El arte de "comer hasta arruinarse"
Cuando los occidentales imaginamos la gastronomía japonesa, solemos pensar en el silencio reverencial de un maestro preparando sushi en un restaurante minimalista de Tokio. Sin embargo, si viajas 500 kilómetros al sur, hacia la vibrante ciudad de Osaka, descubrirás que los japoneses tienen un concepto radicalmente distinto para la comida: el Kuidaore.
Esta palabra, que literalmente se traduce como "comer hasta caer en la ruina financiera", es la filosofía de vida de Osaka. Aquí, la mejor comida no requiere reservas con meses de anticipación ni códigos de vestimenta. La encuentras caminando a lo largo del canal de Dotonbori, guiándote únicamente por el humo, el bullicio y el aroma a salsa agridulce que inunda la calle.
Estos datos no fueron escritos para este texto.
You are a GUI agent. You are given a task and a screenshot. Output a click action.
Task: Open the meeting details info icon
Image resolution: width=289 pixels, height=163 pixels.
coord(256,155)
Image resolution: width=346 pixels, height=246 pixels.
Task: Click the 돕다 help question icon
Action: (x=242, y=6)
"Kioto es para los amantes de la historia, Tokio es para los amantes del futuro, pero Osaka... Osaka es exclusivamente para los amantes de la vida y la buena comida."Anthony Bourdain, durante su visita al canal de Dotonbori.

Bolas de fuego y pulpo: El ritual del Takoyaki
El rey indiscutible de las calles de Osaka es el Takoyaki. Ver cómo se prepara es un espectáculo hipnótico. Los vendedores vierten una masa líquida en planchas de hierro con moldes esféricos, añaden trozos de pulpo fresco, tempura crujiente, jengibre encurtido y cebolleta. Con una velocidad asombrosa y usando solo unos palillos metálicos, giran la masa hasta formar unas esferas doradas y perfectas.
Finalmente, las bañan en una salsa espesa y oscura (similar a la Worcestershire), mayonesa japonesa, polvo de algas y copos de bonito seco que parecen cobrar vida y bailar con el calor.

La advertencia para los impacientes
El mayor error del turista en Osaka no es perderse, sino subestimar la temperatura de este platillo. El exterior del Takoyaki se enfría rápido, engañando a tus sentidos, pero el interior sella el calor del vapor como un horno en miniatura. Comerlo entero y de un solo bocado en cuanto te lo entregan es garantía de una quemadura que te arruinará el paladar por un par de días.
La técnica local consiste en perforar la esfera ligeramente con un palillo, dejar salir el vapor unos segundos y disfrutarlo lentamente mientras el caos de neón de Osaka sigue brillando a tu alrededor.